##### Recorded data

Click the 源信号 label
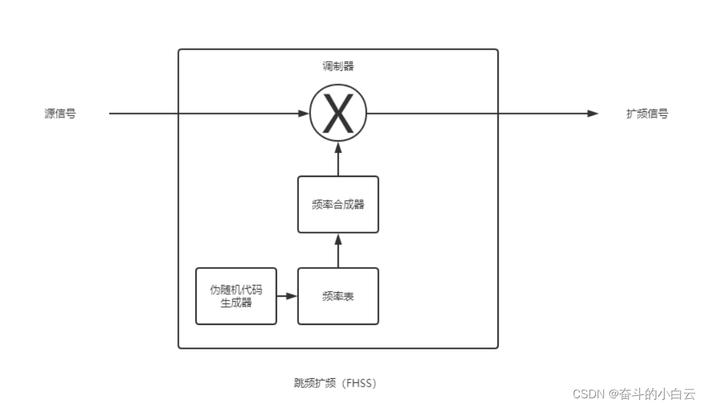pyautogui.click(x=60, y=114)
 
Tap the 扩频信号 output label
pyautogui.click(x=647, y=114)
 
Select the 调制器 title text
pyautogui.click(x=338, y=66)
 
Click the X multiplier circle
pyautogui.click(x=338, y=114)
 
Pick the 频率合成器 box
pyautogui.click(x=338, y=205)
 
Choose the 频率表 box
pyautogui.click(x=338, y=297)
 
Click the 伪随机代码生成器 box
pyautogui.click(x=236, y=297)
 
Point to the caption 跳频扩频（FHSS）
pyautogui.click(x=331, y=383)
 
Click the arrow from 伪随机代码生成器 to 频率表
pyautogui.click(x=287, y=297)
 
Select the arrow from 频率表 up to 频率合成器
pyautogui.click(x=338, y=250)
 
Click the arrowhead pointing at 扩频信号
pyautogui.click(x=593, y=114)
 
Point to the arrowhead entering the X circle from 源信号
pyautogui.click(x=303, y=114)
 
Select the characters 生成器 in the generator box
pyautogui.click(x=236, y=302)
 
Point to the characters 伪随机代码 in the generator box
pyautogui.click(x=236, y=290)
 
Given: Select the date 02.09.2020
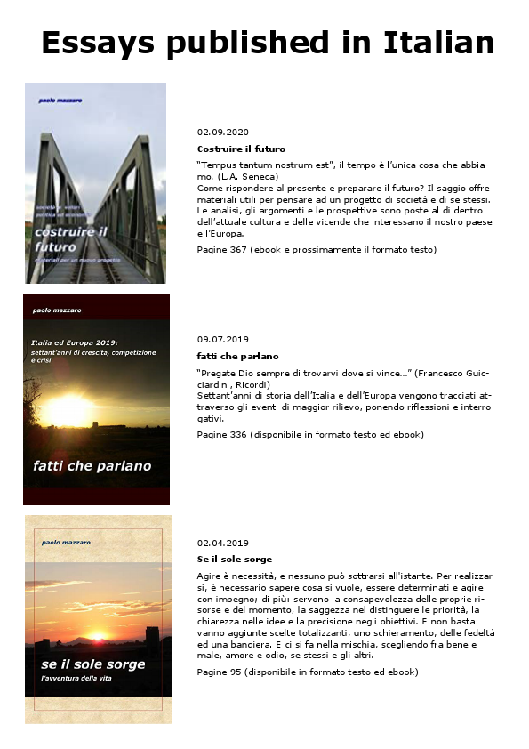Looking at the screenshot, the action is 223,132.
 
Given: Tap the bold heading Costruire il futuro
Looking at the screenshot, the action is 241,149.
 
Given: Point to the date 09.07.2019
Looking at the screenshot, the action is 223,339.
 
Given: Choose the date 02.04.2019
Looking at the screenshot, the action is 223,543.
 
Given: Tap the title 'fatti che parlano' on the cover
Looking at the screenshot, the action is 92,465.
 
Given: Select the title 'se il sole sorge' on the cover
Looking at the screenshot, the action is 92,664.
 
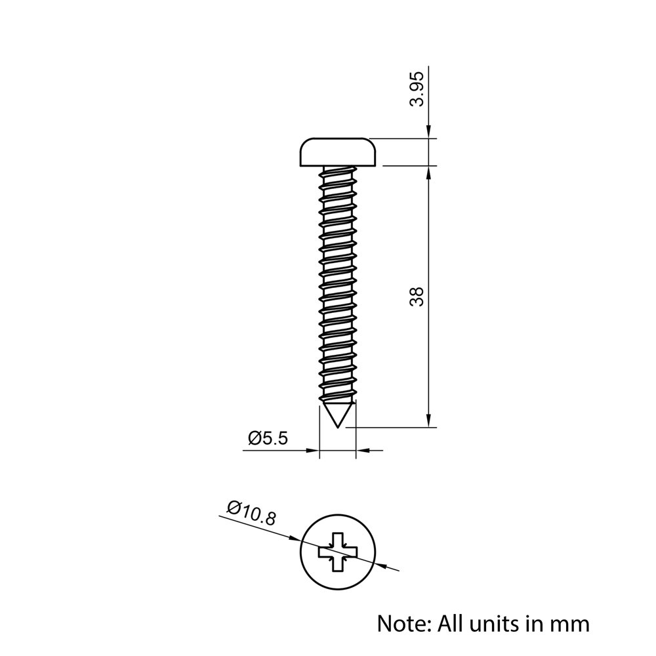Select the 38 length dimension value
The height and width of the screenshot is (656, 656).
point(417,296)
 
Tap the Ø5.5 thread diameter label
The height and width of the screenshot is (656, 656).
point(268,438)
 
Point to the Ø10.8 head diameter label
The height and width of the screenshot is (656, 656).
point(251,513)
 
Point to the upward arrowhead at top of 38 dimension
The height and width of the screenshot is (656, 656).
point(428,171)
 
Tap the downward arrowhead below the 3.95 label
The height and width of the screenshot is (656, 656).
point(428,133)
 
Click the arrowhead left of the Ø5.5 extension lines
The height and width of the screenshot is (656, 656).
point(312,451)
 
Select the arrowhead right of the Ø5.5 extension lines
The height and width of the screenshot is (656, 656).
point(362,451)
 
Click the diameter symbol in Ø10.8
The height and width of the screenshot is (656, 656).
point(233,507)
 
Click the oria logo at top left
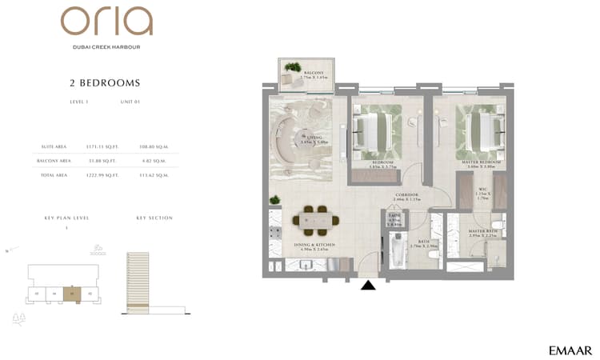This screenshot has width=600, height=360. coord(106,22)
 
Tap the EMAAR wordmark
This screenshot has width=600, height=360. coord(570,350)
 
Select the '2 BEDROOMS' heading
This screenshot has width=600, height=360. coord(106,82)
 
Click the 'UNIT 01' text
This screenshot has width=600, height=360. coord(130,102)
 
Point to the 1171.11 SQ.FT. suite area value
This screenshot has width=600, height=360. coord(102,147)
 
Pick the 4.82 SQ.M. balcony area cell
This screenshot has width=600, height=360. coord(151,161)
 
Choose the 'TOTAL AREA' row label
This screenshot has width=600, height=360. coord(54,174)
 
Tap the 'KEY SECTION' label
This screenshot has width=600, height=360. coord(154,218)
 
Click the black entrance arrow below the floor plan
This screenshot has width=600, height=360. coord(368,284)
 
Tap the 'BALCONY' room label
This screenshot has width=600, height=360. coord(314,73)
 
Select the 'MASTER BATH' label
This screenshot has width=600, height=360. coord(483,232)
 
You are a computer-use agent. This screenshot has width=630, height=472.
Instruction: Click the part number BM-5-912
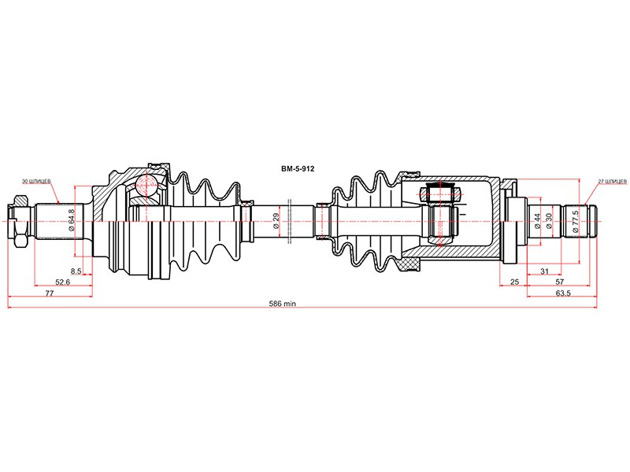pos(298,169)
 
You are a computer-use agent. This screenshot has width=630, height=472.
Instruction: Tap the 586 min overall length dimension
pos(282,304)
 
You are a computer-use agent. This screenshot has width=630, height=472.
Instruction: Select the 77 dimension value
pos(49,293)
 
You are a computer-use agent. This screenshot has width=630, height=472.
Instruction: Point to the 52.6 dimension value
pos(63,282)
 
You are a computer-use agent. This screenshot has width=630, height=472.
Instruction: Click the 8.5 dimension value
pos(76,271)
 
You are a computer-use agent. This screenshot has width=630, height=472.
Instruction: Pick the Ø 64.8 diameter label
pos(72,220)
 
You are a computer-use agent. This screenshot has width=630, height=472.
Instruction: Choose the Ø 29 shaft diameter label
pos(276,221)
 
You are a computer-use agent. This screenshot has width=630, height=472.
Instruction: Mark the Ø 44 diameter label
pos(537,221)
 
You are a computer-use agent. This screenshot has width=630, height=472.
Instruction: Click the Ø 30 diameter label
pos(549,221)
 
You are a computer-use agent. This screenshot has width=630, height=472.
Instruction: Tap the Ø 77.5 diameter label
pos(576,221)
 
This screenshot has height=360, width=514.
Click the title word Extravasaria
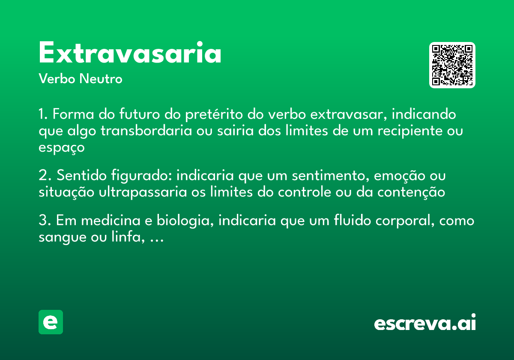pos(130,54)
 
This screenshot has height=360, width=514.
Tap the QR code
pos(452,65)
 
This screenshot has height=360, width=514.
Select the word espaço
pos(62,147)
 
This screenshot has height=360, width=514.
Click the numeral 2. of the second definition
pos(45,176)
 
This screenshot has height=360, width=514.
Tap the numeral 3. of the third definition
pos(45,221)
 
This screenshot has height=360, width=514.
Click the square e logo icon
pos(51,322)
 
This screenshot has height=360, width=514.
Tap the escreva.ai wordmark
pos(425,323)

##########

--- Given problem ---
Put every line of the rows above into a numbered list, dropping the blank lines and leaving the pictures out.

--- Result of this task ---
1. Click the 源信号 label
2. pyautogui.click(x=60, y=114)
3. Tap the 扩频信号 output label
4. pyautogui.click(x=647, y=114)
5. Select the 调制器 title text
6. pyautogui.click(x=338, y=66)
7. Click the X multiplier circle
8. pyautogui.click(x=338, y=114)
9. Pick the 频率合成器 box
10. pyautogui.click(x=338, y=205)
11. Choose the 频率表 box
12. pyautogui.click(x=338, y=297)
13. Click the 伪随机代码生成器 box
14. pyautogui.click(x=236, y=297)
15. Point to the caption 跳频扩频（FHSS）
16. pyautogui.click(x=331, y=383)
17. Click the arrow from 伪随机代码生成器 to 频率表
18. pyautogui.click(x=287, y=297)
19. Select the arrow from 频率表 up to 频率合成器
20. pyautogui.click(x=338, y=250)
21. Click the arrowhead pointing at 扩频信号
22. pyautogui.click(x=593, y=114)
23. Point to the arrowhead entering the X circle from 源信号
24. pyautogui.click(x=303, y=114)
25. Select the characters 生成器 in the generator box
26. pyautogui.click(x=236, y=302)
27. Point to the characters 伪随机代码 in the generator box
28. pyautogui.click(x=236, y=290)
29. Given: Select the date 02.09.2020
30. Looking at the screenshot, the action is 223,132.
31. Given: Tap the bold heading Costruire il futuro
32. Looking at the screenshot, the action is 241,149.
33. Given: Point to the date 09.07.2019
34. Looking at the screenshot, the action is 223,339.
35. Given: Choose the date 02.04.2019
36. Looking at the screenshot, the action is 223,543.
37. Given: Tap the title 'fatti che parlano' on the cover
38. Looking at the screenshot, the action is 92,465.
39. Given: Select the title 'se il sole sorge' on the cover
40. Looking at the screenshot, the action is 92,664.
41. Select the 38 length dimension value
42. The height and width of the screenshot is (656, 656).
43. point(417,296)
44. Tap the Ø5.5 thread diameter label
45. The height and width of the screenshot is (656, 656).
46. point(268,438)
47. Point to the Ø10.8 head diameter label
48. The height and width of the screenshot is (656, 656).
49. point(251,513)
50. Point to the upward arrowhead at top of 38 dimension
51. The height and width of the screenshot is (656, 656).
52. point(428,171)
53. Tap the downward arrowhead below the 3.95 label
54. The height and width of the screenshot is (656, 656).
55. point(428,133)
56. Click the arrowhead left of the Ø5.5 extension lines
57. The height and width of the screenshot is (656, 656).
58. point(312,451)
59. Select the arrowhead right of the Ø5.5 extension lines
60. The height and width of the screenshot is (656, 656).
61. point(362,451)
62. Click the diameter symbol in Ø10.8
63. The height and width of the screenshot is (656, 656).
64. point(233,507)
65. Click the oria logo at top left
66. This screenshot has width=600, height=360. coord(106,22)
67. Tap the EMAAR wordmark
68. This screenshot has width=600, height=360. coord(570,350)
69. Select the '2 BEDROOMS' heading
70. This screenshot has width=600, height=360. coord(106,82)
71. Click the 'UNIT 01' text
72. This screenshot has width=600, height=360. coord(130,102)
73. Point to the 1171.11 SQ.FT. suite area value
74. This screenshot has width=600, height=360. coord(102,147)
75. Pick the 4.82 SQ.M. balcony area cell
76. This screenshot has width=600, height=360. coord(151,161)
77. Choose the 'TOTAL AREA' row label
78. This screenshot has width=600, height=360. coord(54,174)
79. Tap the 'KEY SECTION' label
80. This screenshot has width=600, height=360. coord(154,218)
81. Click the black entrance arrow below the floor plan
82. This screenshot has width=600, height=360. coord(368,284)
83. Tap the 'BALCONY' room label
84. This screenshot has width=600, height=360. coord(314,73)
85. Select the 'MASTER BATH' label
86. This screenshot has width=600, height=360. coord(483,232)
87. You are a computer-use agent. This screenshot has width=630, height=472.
88. Instruction: Click the part number BM-5-912
89. pos(298,169)
90. You are a computer-use agent. This screenshot has width=630, height=472.
91. Instruction: Tap the 586 min overall length dimension
92. pos(282,304)
93. You are a computer-use agent. This screenshot has width=630, height=472.
94. Instruction: Select the 77 dimension value
95. pos(49,293)
96. You are a computer-use agent. This screenshot has width=630, height=472.
97. Instruction: Point to the 52.6 dimension value
98. pos(63,282)
99. You are a computer-use agent. This screenshot has width=630, height=472.
100. Instruction: Click the 8.5 dimension value
101. pos(76,271)
102. You are a computer-use agent. This screenshot has width=630, height=472.
103. Instruction: Pick the Ø 64.8 diameter label
104. pos(72,220)
105. You are a computer-use agent. This screenshot has width=630, height=472.
106. Instruction: Choose the Ø 29 shaft diameter label
107. pos(276,221)
108. You are a computer-use agent. This screenshot has width=630, height=472.
109. Instruction: Mark the Ø 44 diameter label
110. pos(537,221)
111. You are a computer-use agent. This screenshot has width=630, height=472.
112. Instruction: Click the Ø 30 diameter label
113. pos(549,221)
114. You are a computer-use agent. This screenshot has width=630, height=472.
115. Instruction: Tap the Ø 77.5 diameter label
116. pos(576,221)
117. This screenshot has height=360, width=514.
118. Click the title word Extravasaria
119. pos(130,54)
120. This screenshot has height=360, width=514.
121. Tap the QR code
122. pos(452,65)
123. This screenshot has height=360, width=514.
124. Select the word espaço
125. pos(62,147)
126. This screenshot has height=360, width=514.
127. Click the numeral 2. of the second definition
128. pos(45,176)
129. This screenshot has height=360, width=514.
130. Tap the numeral 3. of the third definition
131. pos(45,221)
132. This screenshot has height=360, width=514.
133. Click the square e logo icon
134. pos(51,322)
135. This screenshot has height=360, width=514.
136. Tap the escreva.ai wordmark
137. pos(425,323)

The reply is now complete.